= Exercise goal =
Filter the records below, copying unchanged every line that contains the string "width".

***** Records supplied

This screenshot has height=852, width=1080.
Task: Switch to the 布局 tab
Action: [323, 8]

**********
***** Records supplied

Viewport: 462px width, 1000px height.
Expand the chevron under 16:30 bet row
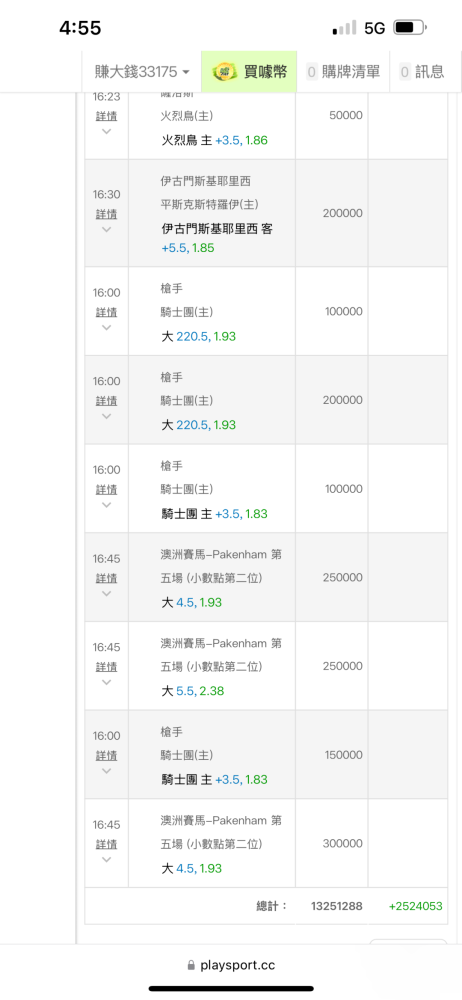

**********

= Output below =
This screenshot has height=852, width=1080.
Viewport: 462px width, 1000px height.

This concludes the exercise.